Traditionally, it’s based on the content and the location. Younger-skewing platforms like Instagram and TikTok get content targeted to the 18-25 demographic that makes up much of the student body. Other platforms like LinkedIn and Facebook, skew older and allow the marketing team to push out more alumni-focused things like alumni dinners, luxury seating options, and NIL opportunities.
With LunchTable, though, they can engage those segments directly. The software allows the marketing department to segment their users as many ways as they want. Bhanoo specifically pointed to age and sports they’re interested in as ones Toledo is targeting. Then, they can send posts out to those segments. For example, Toledo’s baseball team plays a game each season against rival Bowling Green State University in the Triple A Toledo Mud Hens’ Fifth Third Field. The ticketing office can push out a post to anyone interested in baseball talking about already having purchased or that they’re going to purchase tickets. That would, presumably, engage each user’s friends to purchase their own tickets.
In that interaction lies the real value of LunchTable’s conversion from followers to ambassadors - word-of-mouth advertising. It’s the most powerful form of advertising, and this new marketing system is going to create word-of-mouth advertising on social media like never before.
“I think it's important to realize that just sending out information to as many people as possible is not going to get you the interactions that you want. It's going to turn some people off,” said Bhanoo. “If you'd see a graphic online for tickets starting at $99, you're probably just going to scroll right past it. But if you see your friend saying ‘I had the best time at Toledo game,’ you might be a little more likely to read it.”
Is this going to catch on?
I think a ton of athletic departments should look into things like this. As AI and technology increases, it gives athletic staffers the ability to cut down on their workload and focus on the big deliverables.

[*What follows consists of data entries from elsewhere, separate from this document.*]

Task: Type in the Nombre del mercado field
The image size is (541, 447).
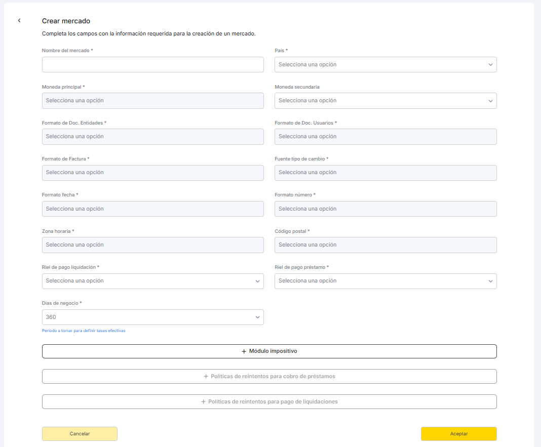Action: click(x=152, y=64)
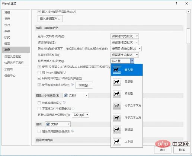Switch to the 显示 category
192x156 pixels.
[7, 19]
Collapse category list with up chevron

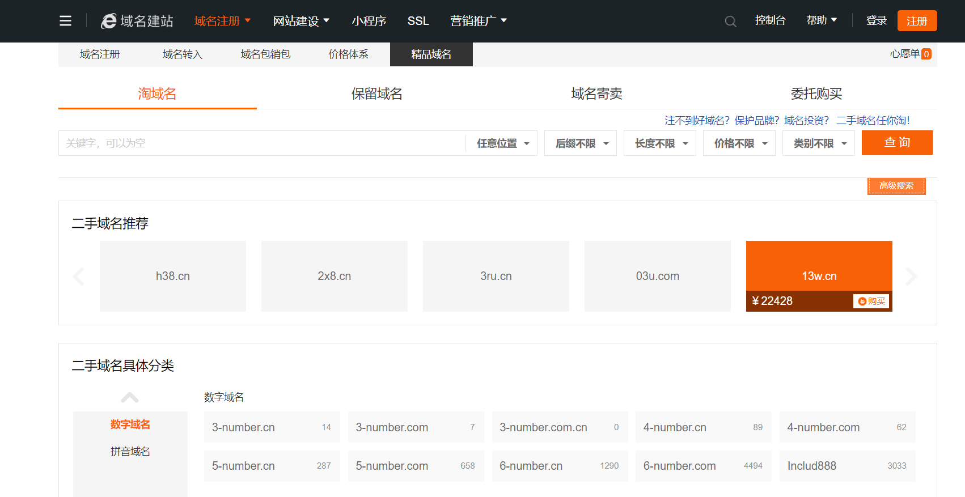pos(130,397)
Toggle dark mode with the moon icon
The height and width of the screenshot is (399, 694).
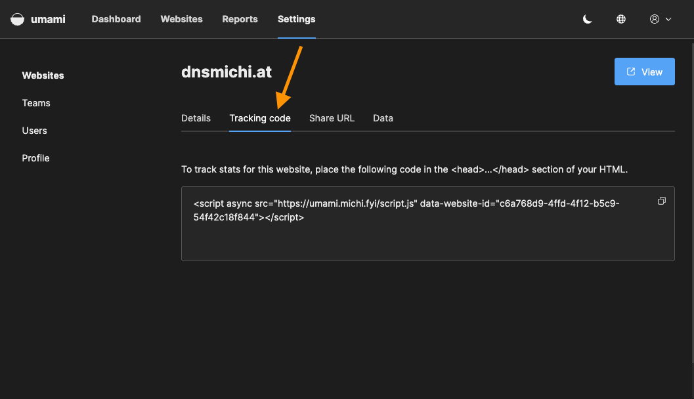588,19
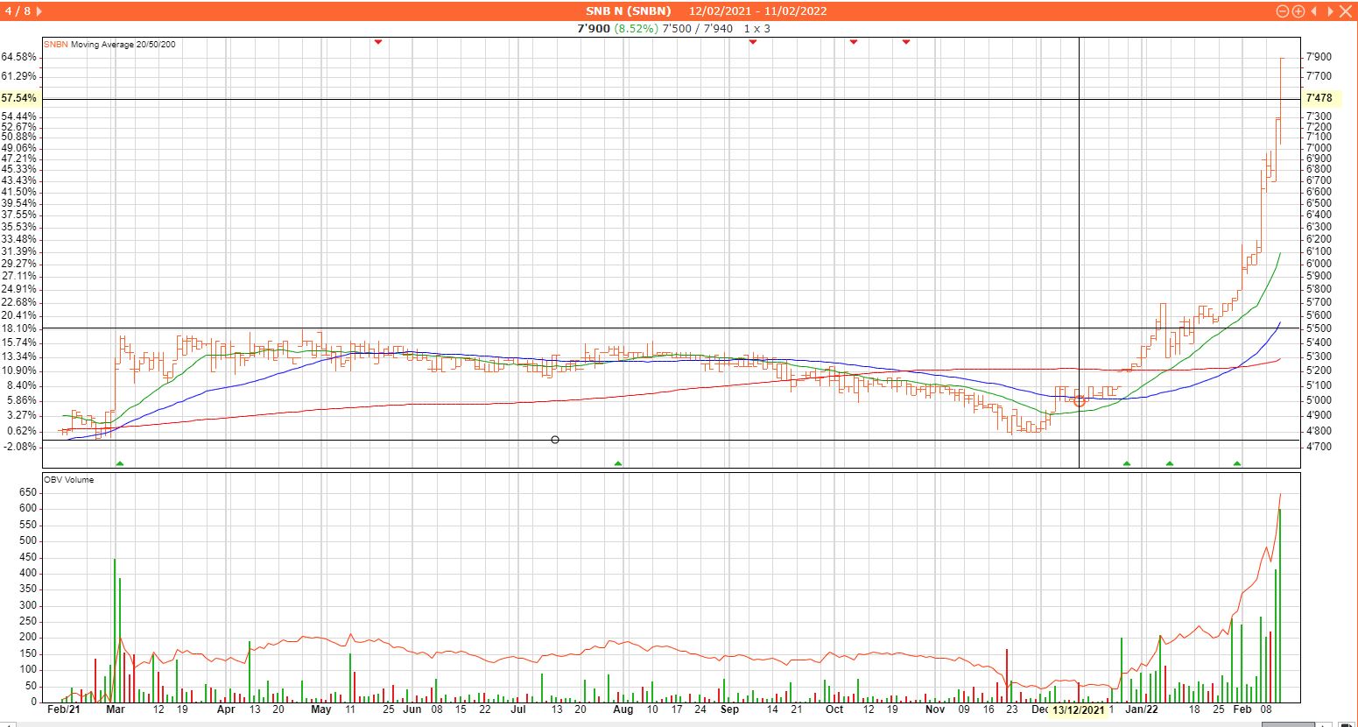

For example, when I was working as an SID, NIL databases like OpenDorse and INFLCR were gaining in popularity. These allowed us to upload an entire album of photos taken by a photographer at a game, which oftentimes exceeded 1,000 photos, and have AI tag which players were which. Their system would run through number and facial recognition to determine who was in the shot and then would tag the players so they could download and share any photos that they were in.
It made our workload considerably easier. We still had to filter through the albums and decide what we needed to use, but it became so much easier to archive everything. The autotags would let us find photos of players at the drop of a hat and we could focus on how those photos were being used instead of monotonously scrolling through and tagging 1,200 shots.
I can see this doing the same thing for the marketing departments across the nation. I’m particularly interested in the segmenting ability and the ease of controlling and pushing the narrative about events surrounding the athletic department. Coupling this with traditional marketing efforts would be a great way to activate a whole new section of people near the school that aren’t too connected with the school’s athletics programs.
For now, LunchTable is just entering the field for college programs. They do have some professional teams under their belt, and seem to be focusing on midwestern teams right now. There are some other data aggregators like LunchTable that can do similar things out there as well, and I expect to see more athletic departments rolling out programs like this in the coming year or so.